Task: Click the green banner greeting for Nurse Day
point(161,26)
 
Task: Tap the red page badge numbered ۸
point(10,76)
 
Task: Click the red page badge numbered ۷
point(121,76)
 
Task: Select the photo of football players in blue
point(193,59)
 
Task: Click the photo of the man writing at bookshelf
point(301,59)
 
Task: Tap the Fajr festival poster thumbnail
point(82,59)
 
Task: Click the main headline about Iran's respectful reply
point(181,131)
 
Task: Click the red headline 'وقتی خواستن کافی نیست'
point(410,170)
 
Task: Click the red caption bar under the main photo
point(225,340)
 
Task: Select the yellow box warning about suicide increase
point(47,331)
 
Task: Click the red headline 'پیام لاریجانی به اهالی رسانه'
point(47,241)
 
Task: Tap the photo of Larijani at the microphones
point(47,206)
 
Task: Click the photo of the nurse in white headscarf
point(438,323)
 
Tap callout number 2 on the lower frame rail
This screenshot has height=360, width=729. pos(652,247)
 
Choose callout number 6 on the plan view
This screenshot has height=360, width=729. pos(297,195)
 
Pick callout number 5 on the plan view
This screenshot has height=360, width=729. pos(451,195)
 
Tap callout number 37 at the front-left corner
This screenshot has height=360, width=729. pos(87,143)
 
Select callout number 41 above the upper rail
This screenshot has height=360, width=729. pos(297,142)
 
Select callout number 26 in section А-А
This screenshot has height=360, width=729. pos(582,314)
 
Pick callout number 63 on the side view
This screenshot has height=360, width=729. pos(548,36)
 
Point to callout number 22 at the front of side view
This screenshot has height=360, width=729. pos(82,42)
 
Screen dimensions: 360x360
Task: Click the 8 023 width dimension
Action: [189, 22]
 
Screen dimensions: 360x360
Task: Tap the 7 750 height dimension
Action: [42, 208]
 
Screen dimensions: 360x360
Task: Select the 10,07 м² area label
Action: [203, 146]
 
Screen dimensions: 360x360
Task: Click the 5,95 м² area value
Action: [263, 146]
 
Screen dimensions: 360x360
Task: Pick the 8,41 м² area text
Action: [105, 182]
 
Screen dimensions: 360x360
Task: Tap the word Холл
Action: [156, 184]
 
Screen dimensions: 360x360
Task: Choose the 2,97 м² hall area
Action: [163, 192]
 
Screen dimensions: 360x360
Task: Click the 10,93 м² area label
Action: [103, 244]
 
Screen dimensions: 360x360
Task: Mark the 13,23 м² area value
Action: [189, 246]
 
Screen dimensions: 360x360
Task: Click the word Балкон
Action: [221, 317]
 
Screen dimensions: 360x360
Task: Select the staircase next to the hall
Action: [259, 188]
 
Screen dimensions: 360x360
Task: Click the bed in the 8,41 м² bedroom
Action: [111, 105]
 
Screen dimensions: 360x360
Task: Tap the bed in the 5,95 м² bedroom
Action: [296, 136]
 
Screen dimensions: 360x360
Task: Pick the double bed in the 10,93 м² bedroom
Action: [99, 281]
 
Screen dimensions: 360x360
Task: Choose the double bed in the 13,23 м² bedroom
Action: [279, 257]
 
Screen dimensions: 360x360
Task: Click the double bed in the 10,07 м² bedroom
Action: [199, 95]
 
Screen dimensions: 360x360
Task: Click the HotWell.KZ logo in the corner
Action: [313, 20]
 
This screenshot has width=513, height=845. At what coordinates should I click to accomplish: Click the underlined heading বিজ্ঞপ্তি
----
Please turn the lines from the one containing "Task: Select the yellow" through the one containing "This screenshot has height=360, width=729. pos(297,142)" into a numbered list, leaving out blank lines.

1. Task: Select the yellow box warning about suicide increase
2. point(47,331)
3. Task: Click the red headline 'پیام لاریجانی به اهالی رسانه'
4. point(47,241)
5. Task: Tap the photo of Larijani at the microphones
6. point(47,206)
7. Task: Click the photo of the nurse in white headscarf
8. point(438,323)
9. Tap callout number 2 on the lower frame rail
10. This screenshot has height=360, width=729. pos(652,247)
11. Choose callout number 6 on the plan view
12. This screenshot has height=360, width=729. pos(297,195)
13. Pick callout number 5 on the plan view
14. This screenshot has height=360, width=729. pos(451,195)
15. Tap callout number 37 at the front-left corner
16. This screenshot has height=360, width=729. pos(87,143)
17. Select callout number 41 above the upper rail
18. This screenshot has height=360, width=729. pos(297,142)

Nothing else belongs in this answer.